Yahoo will add Broadcast’s aggregation of all kinds of audio and video content to its network of web sites over time. Its combination of TV, radio, sports broadcasts, audio books and corporate communications service is currently broadcast to one million people daily. It uses technology from various software and hardware vendors, including RealNetworks Inc, which is also a competitor.

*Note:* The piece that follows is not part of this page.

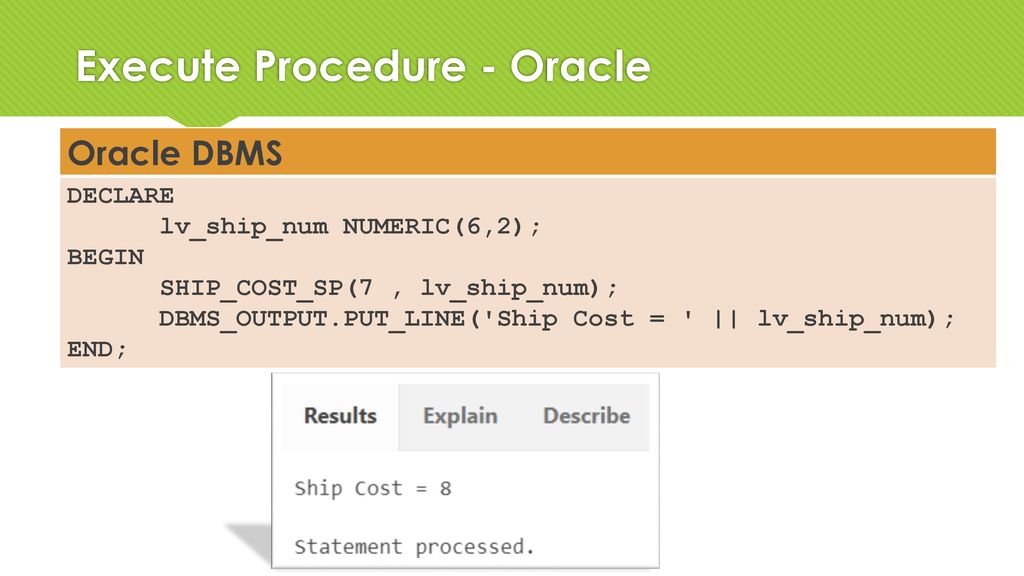
Task: Click the gray shadow beside results panel
Action: [250, 542]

Whereas at the moment, users at sites like GeoCities are able to create their own web sites and host their own images, they will be able to add their own streaming media to their personal web sites – but that’s a fair way off given the current quality of the streaming from Broadcast.com. Broadcast chief executive, Todd Wagner says the company has learned a lot from its broadcast of the Victoria’s Secret fashion show in February, which got the company more than two million new users to its site – but also a lot of complaints from those that could not get on. He reckons that within two years, the quality of the video delivery will not be an issue.

The acquisition, which is accounted as a pooling of interests, is expected to close in the third quarter of this year, when Yahoo also expects to take an undisclosed one-time charge for acquisition expenses. It is not expected to be accretive to Yahoo’s bottom line until the third quarter 2000. Broadcast.com will become an independent unit within Yahoo called Yahoo Broadcast Services – still in Dallas – and will be responsible for the acquisition and delivery of all multimedia content from Yahoo sites. Mallet couldn’t say for certain how many users are unique to each site, but reckons it added about three percentage points on its reach based on Media Metrix figures, giving it about 63% of the entire web audience.

Ever since Yahoo took its minority stake, top management from both companies have met on a monthly basis and at the last meeting about a month ago, the teams decided to look at the big idea as Yahoo’s Mallett called the acquisition yesterday.

Goldman Sachs Group LP represented Yahoo and Morgan Stanley Dean Witter was Broadcast’s banker the table in this deal. Broadcast.com went public in July last year, selling 2.5 million shares at $18 per share. They closed at $62.75 on the first day (07/20/98).